Слова служат инструментом взаимопонимания; и по этой причине нередко являются источником недоразумений. Такие слова, как «реализм» и «метод», всегда интерпретируют. И, конечно, всегда по-разному: существует столько же интерпретаций этих слов, сколько интерпретаторов. Я не люблю слово «метод», по крайней мере, в данном контексте. Оно звучит жестко, жестко устанавливает границы, которые уместны в философии, науке и технике, но неприемлемы для искусства. Одной из причин схематизма было господство «метода» в эстетике и художественной практике. Пределы, в которых искусство могло существовать в строгом соответствии методу, были пределами тюремной камеры.
Реализм, по-моему, имеет наибольший смысл скорее в сфере гносеологии, чем поэтики. Это отношение к миру, подход к действительности, прежде всего это. Как только он пытается стать чем-то большим и чем-то иным — например, методом изображения, — так тут же возникает опасность канонизации, предписаний, мертвой, окаменелой схемы. А любая канонизация в искусстве (да и в жизни) враждебна движению и развитию.
Я допускаю, что это слишком широкое понимание реализма. Но я не хочу определять реализм; полагаю, что его скорее следует высвободить из скорлупы дефиниций. Дискутировать о границах реализма мало проку: реализм метаморфичен. Он не беспределен, но он обладает безграничными возможностями воспринимать, находиться в движении, развиваться от простейшего к самому сложному: границы реализма подвижны.
Как вы формулируете для самого себя смысл миссии писателя и каковы, по-вашему, возможности у литературы влиять на развитие общества и преобразование действительности?

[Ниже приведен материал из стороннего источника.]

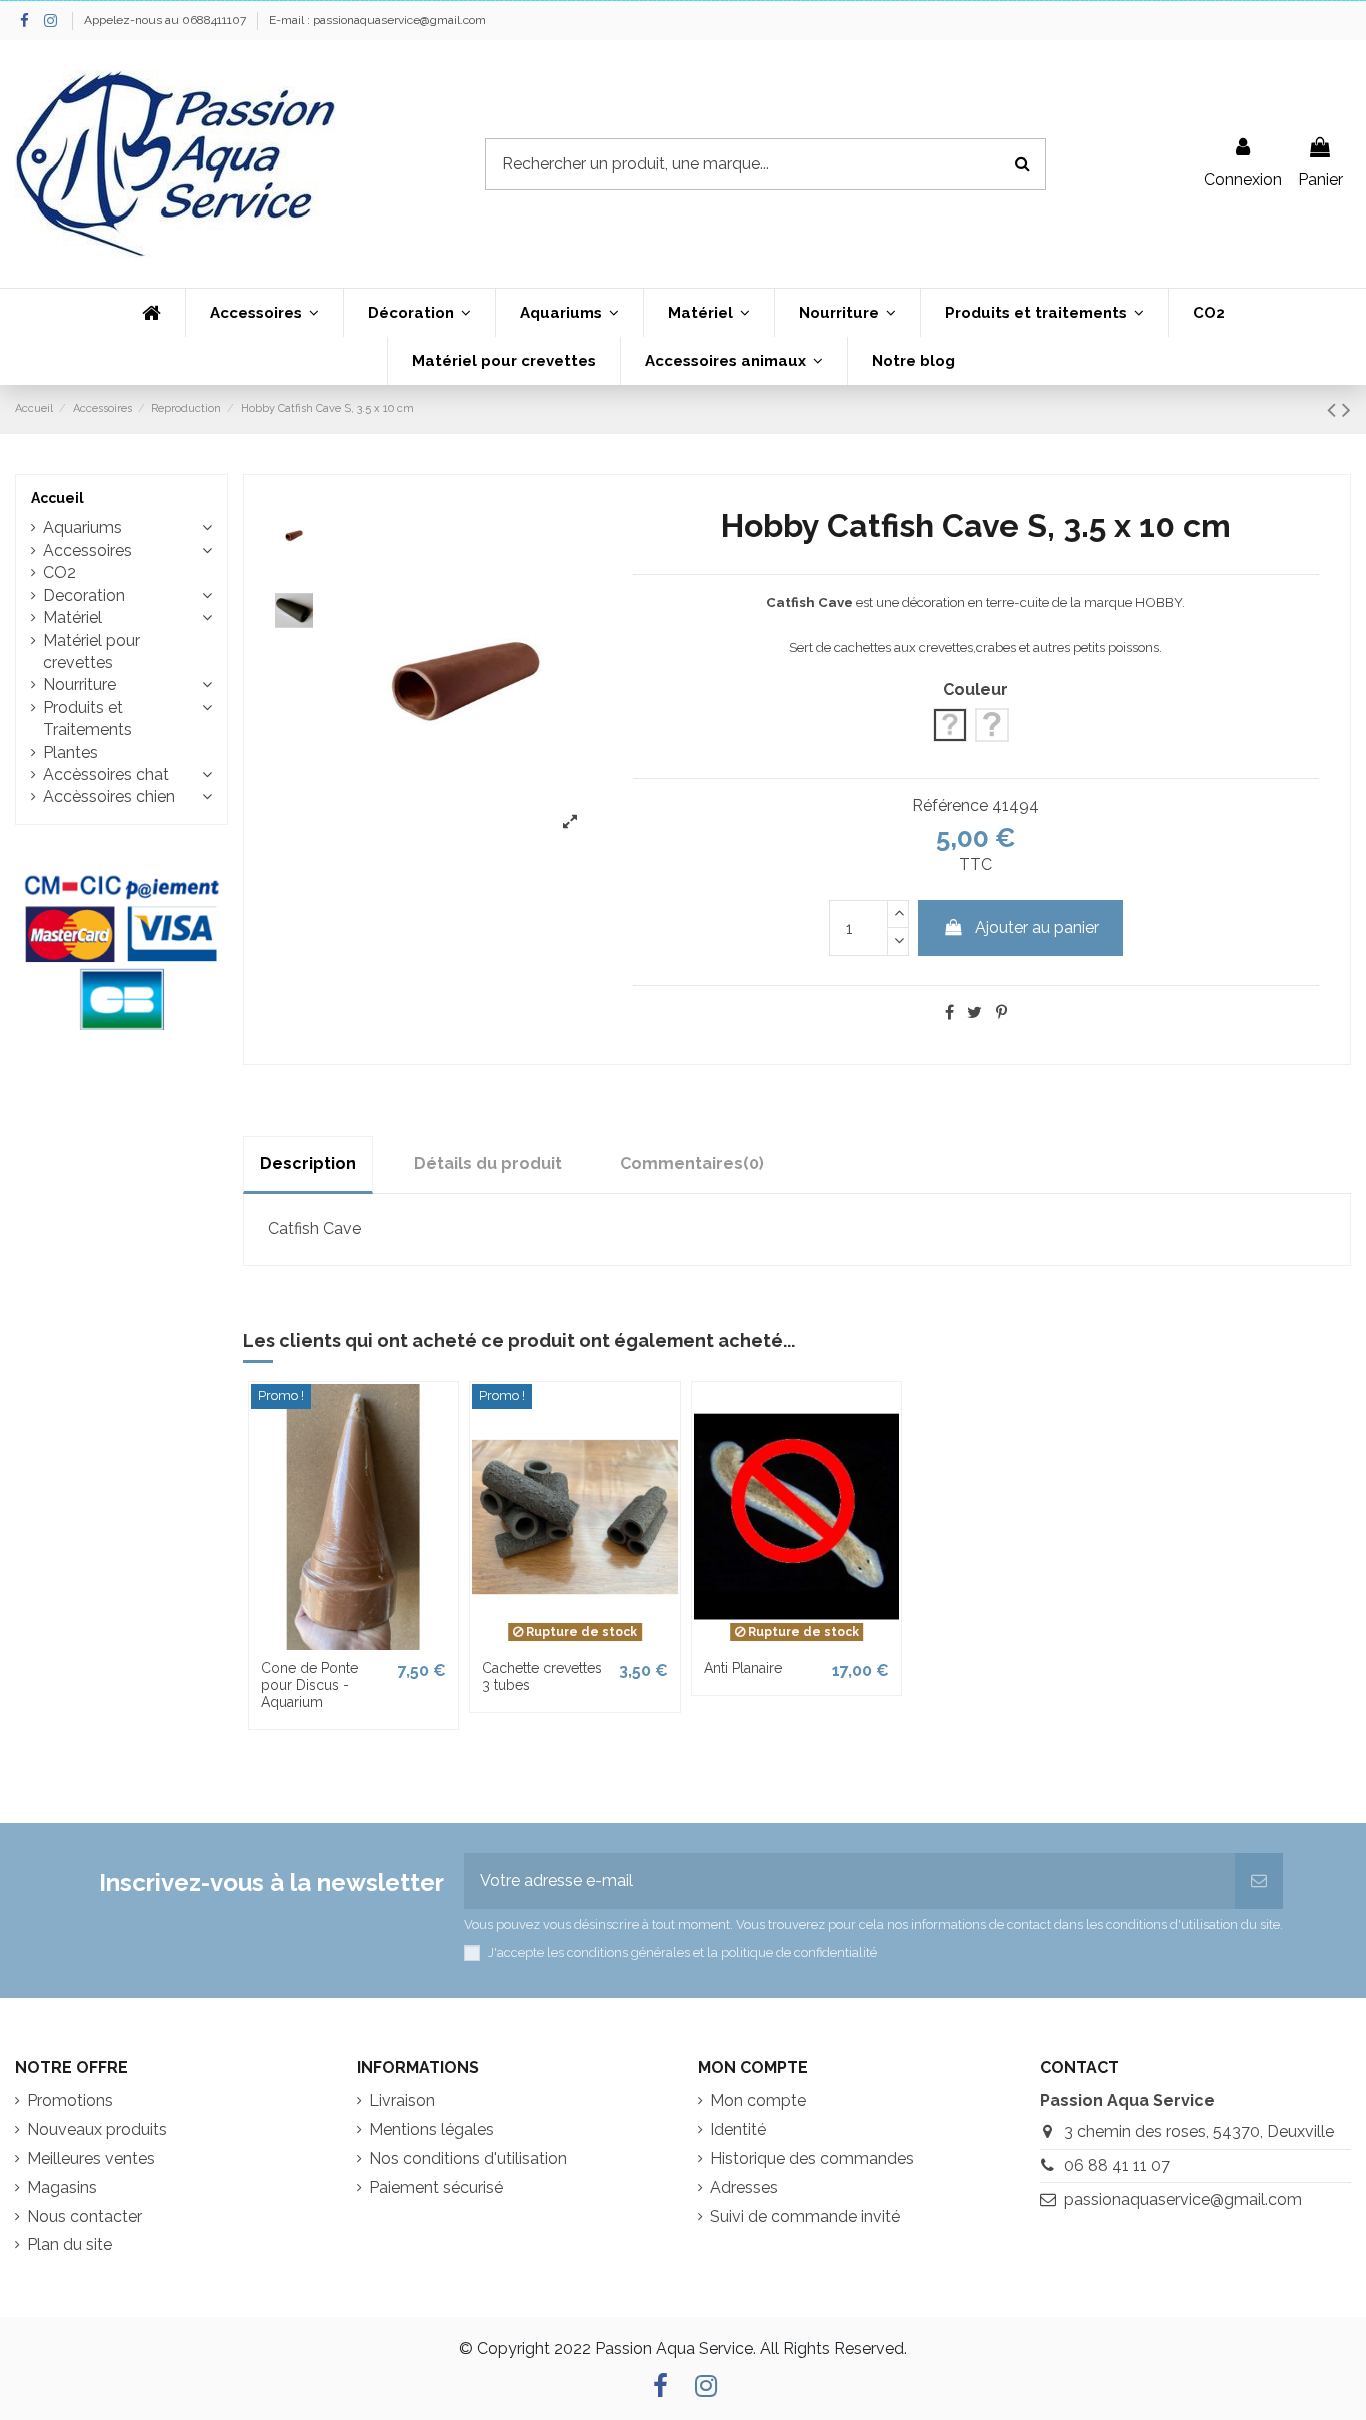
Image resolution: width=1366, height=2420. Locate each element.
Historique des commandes (812, 2158)
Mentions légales (431, 2129)
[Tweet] (974, 1012)
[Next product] (1346, 409)
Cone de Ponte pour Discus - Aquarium (309, 1685)
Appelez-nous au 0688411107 (166, 20)
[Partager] (949, 1012)
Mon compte (758, 2100)
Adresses (744, 2187)
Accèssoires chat (106, 774)
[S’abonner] (1259, 1881)
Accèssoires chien (109, 796)
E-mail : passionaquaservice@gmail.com (377, 20)
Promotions (70, 2100)
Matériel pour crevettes (91, 651)
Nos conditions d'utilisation (468, 2158)
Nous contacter (84, 2216)
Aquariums (82, 527)
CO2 (59, 572)
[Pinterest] (1001, 1012)
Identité (738, 2129)
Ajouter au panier (1037, 927)
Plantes (70, 752)
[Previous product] (1334, 409)
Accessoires (87, 550)
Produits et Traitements (87, 718)
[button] (264, 313)
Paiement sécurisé (436, 2187)
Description (308, 1163)
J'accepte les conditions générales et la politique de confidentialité (682, 1952)
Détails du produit (488, 1163)
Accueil (57, 498)
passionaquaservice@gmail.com (1183, 2199)
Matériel (72, 617)
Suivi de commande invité (805, 2216)
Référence (950, 805)
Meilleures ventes (91, 2158)
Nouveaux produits (97, 2129)
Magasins (62, 2187)
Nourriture (79, 684)
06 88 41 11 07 (1117, 2165)
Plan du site (69, 2244)
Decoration (84, 595)
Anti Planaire (743, 1668)
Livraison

Искусство, а значит и литература, — одна из надежд цивилизации. В современном мире действуют многочисленные центробежные силы, которые чреваты трагедией. Искусство — сила центростремительная: она сближает взаимоудаленное, соединяет разъединенное. Но чтобы оно было именно таким, оно должно быть коммуникативным: чем больше людей сблизится благодаря искусству, тем лучше для современного мира.
Следовательно, гуманизм? Да. Но не без уточняющего определения. Индивидуализм части западной литературы носит эгоистический характер. Одиночество того же Беккета не имеет ничего общего с патетическим и трагическим одиночеством романтиков: это изоляция от прогрессивных сил. Мир замыкается в тесном пространстве; в сумерках бессмысленно толчется живая душа. Часть выдается за целое; маленький мирок западного интеллектуала — за весь мир людей. Это сближение одного и другого, этот бесстрастный анализ хотя и можно понять в известной обстановке и в известный исторический момент, но все равно это проявление дегуманизации, а не гуманизма «без определений».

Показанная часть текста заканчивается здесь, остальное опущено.